In the week since Grant Dalton asked for another Government hand-out, he has not found much public support. His warning that without further assistance, Team New Zealand will be "gone by the end of the month" has met with general indifference. Much as we love the America's Cup when the sailing starts, we can live without it.
Sensing this, Dalton further warned, "If we go, there ain't no coming back". The cost of starting again from scratch is now so high, he said, that it would never again be possible in New Zealand.
Never is a long time but he is probably right. It is not only the cost that could deter a future bid - the cup could never again capture the national imagination as it did when investment banker Michael Fay started almost from scratch in 1985.
Since then, Team New Zealand has won it, defended it, lost it, and won the chance to challenge again, and again, losing last year after coming within one race of a clean sweep.

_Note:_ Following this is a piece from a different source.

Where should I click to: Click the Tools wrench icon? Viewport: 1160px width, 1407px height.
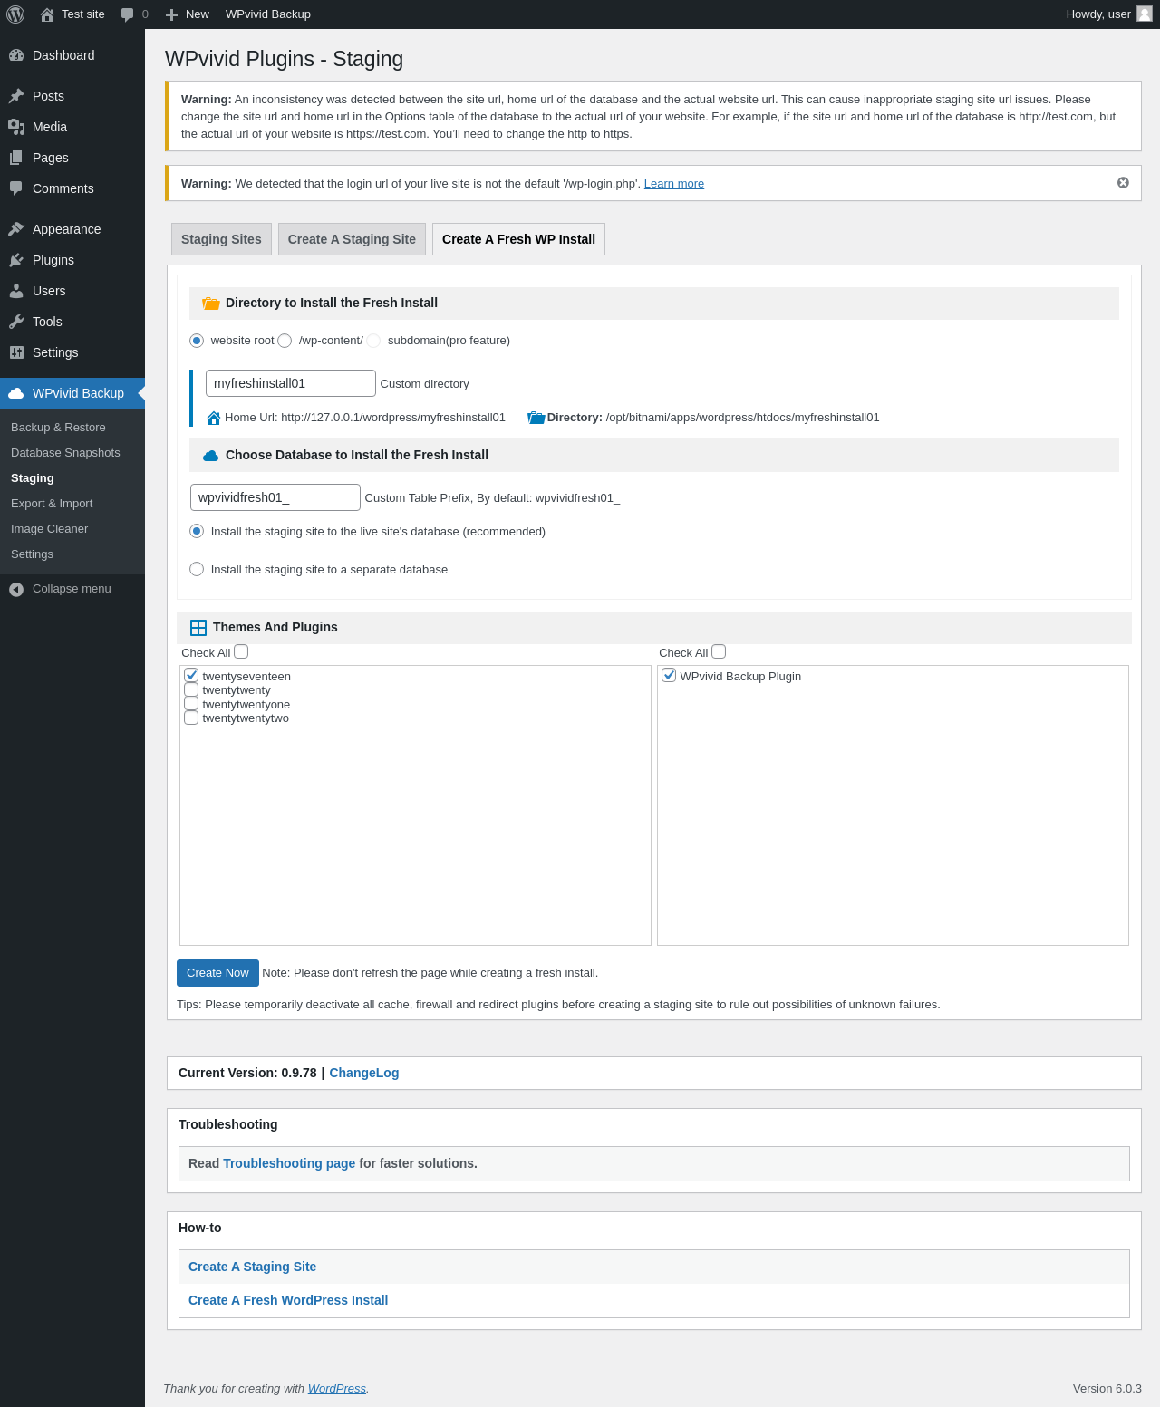16,322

It has been an extraordinary roller-coaster of national excitement and anguish. It continues to take so many new turns that it is something of a shock to realise New Zealand has been engaged with the America's Cup for nearly 30 years.
Is it to end now in a whimper, not a roar? The syndicate leader claims to have lined up enough sponsors for another challenge, but says they will not make firm commitments until the venue is known, possibly by February. In the meantime, he needs more public money to keep designers on board and the organisation afloat.
Economic Development Minister Steven Joyce reasonably demanded evidence of that sponsorship before providing perhaps $2.5 million on top of the $5 million given after last year's loss to keep Team NZ in business.
Its name sponsor for the past 10 years, Emirates, came forward, declaring it would renew its support "as soon as the team is in a position to finalise arrangements regarding the next campaign".
Everything, it seems, depends upon the choice of venue.
Mr Joyce remains reluctant to put more public money into another challenge unless private sponsors stump up some cash at this stage too. If the stalemate is not broken by the end of the month, the syndicate could be wound up and the public would not shed a tear.
It was, though, ever thus. The America's Cup has always earned our abiding disgust between challenges, only to captivate us again when the racing begins. Between times, it is a series of snarling verbal and legal disputes over the deed, design rules, race protocols and other details.
The holder has the right to tilt the playing field in its favour in every possible way.
This time, Oracle Team USA has surpassed all previous jack-ups with rules that will restrict challengers (but not itself) to one boat, and let the defender sail in the challengers' elimination rounds to ensure its boats are well honed for the final series.
Dalton protested loudly when the terms were announced, but sensing the damage to public interest he now pronounces them "not that bad".
They are diabolical. But it is the America's Cup. If the team makes it to the next challenge, we will be captivated again. With a grimace and grumble, the taxpayer will provide a bit more.